Steve King: Zenith was the first media business we ever set up, but it's more advantageous to have a last-mover advantage, and that's what we're doing here. We need to focus this business around trust, talent and transformation. Those are huge challenges for our industry and for us. Every magazine, every retailer and auto manufacturer -- their business is being disrupted. Media agencies have as good an opportunity as any to play a part in that transformation. We understand about brands. We understand about consumers. Now we have the ability to leverage data and analytics in a powerful way, and we have relationships with digital media distributors like Google, Yahoo, Facebook, Snapchat, etc.
Ad Age: When you say last-mover, do you mean similar to other models like GroupM's? Because this looks similar to what they've set up.
Steve King: Yes. Some parts of our organization have been world class, and some areas lacking. Across the business as a whole, we had the leadership position, but we were not scaled. Scaling [seven] practices in particular areas, like tech, data and analytics, draws a line in the sand from what we've done across geographies and brands. This has to be very simple, because the business is complex. Sometimes we forget that the reason clients come to us is to help in communications and investments they make in reaching consumers. Sometimes we overcomplicate our story by showing everyone the engineering in technology, but the reason people buy a BMW over another car is because of the benefits the driver experiences. This is an attempt to simplify, to have leaner and less P&Ls.
Ad Age: How much of this is about buying clout across one larger buying engine?
Steve King: We've got scale that is enormous not just in terms of buying, but in terms of insight and intellect alongside that. We've got [four] distinctive brands and have to deliver through those brands. This is not a model where the holding company is sitting above the brand, effectively dominating and telling them where they need to allocate their investments. We're investing and delivering for clients without compromise. The [agency] brand looks for the lowest pricing, scaling that, but delivering against custom needs of individualized clients.
Ad Age: Why did you eliminate Vivaki?
Steve King: I wanted to do everything we could to eliminate layers and make the business simpler. The more brands you have out there, the more complex the performance is for the clients. When Laura [Desmond] and I took over the chairmanship for Vivaki, we took the managed service level of [Audience on Demand, the central trading desk that lived within Vivaki] and moved that back into the [agency] brands. Suddenly, everyone says 'I get this.' They're more transparent, they're not buying in an outsourced buying unit. They understand that business, and they know how that works in an overall media plan.
Ad Age: How does this agency consolidation affect headcount across agencies?
Steve King: What this will allow us to do is make some efficiencies. When removing P&Ls, it makes the business easier to manage. One of the advantages is we can help our clients by directing and redirecting roles and responsibilities and some of the administrative [roles] we have in multiple brands. There will be efficiencies in that area. We'll be redirecting those efficiencies into areas where we'll consolidate and accelerate the presence of data, analytics, content and technology.

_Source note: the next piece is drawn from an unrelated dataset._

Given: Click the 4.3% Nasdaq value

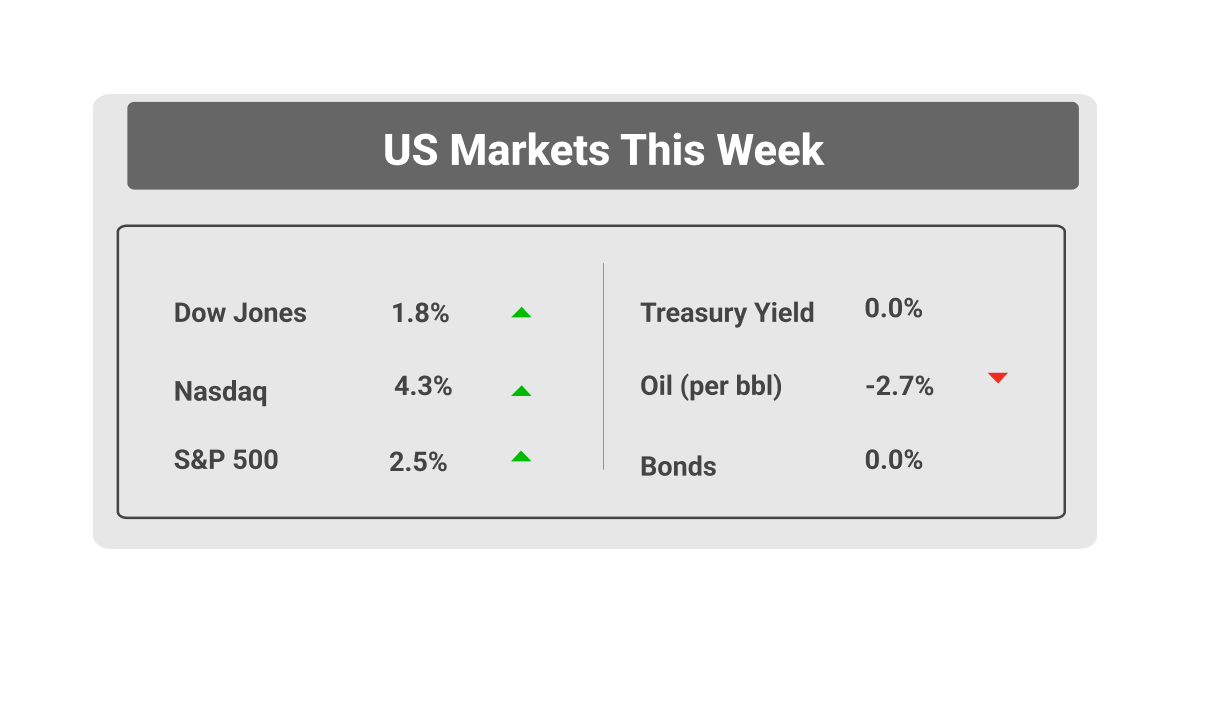Looking at the screenshot, I should (x=423, y=385).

Ad Age: It's been a rough year for SMG during pitchapalooza. Will some of these changes safeguard the group should there be another crazy pitch year?
Steve King: Every agency competitor has gone through periods where they lose clients. Sometimes, they come to the end of their cycle; sometimes it's the cost of being the incumbent; sometimes it's pricing; sometimes these things come together and they go, 'Oh this is a broken business model.' We've seen and learned that if you invent in the very best people that business will prevail. I definitely think this organization will give us a much better chance of succeeding. Who knows what will happen with other clients in the future. I think this organization is a step in the right direction.
Ad Age: What are your future goals once the group has finished adjusting to this new structure?
Steve King: Every client is challenging the way they communicate and promote and sell and connect with consumers -- the way consumers receive info, the way we measure that. The whole supply chain, if you like, and the brand experience map, is entirely disrupted. Every client is desperate for a simpler business model. We're talking about media organizations today. For me it's about how do we deliver across the totality of Publicis Groupe.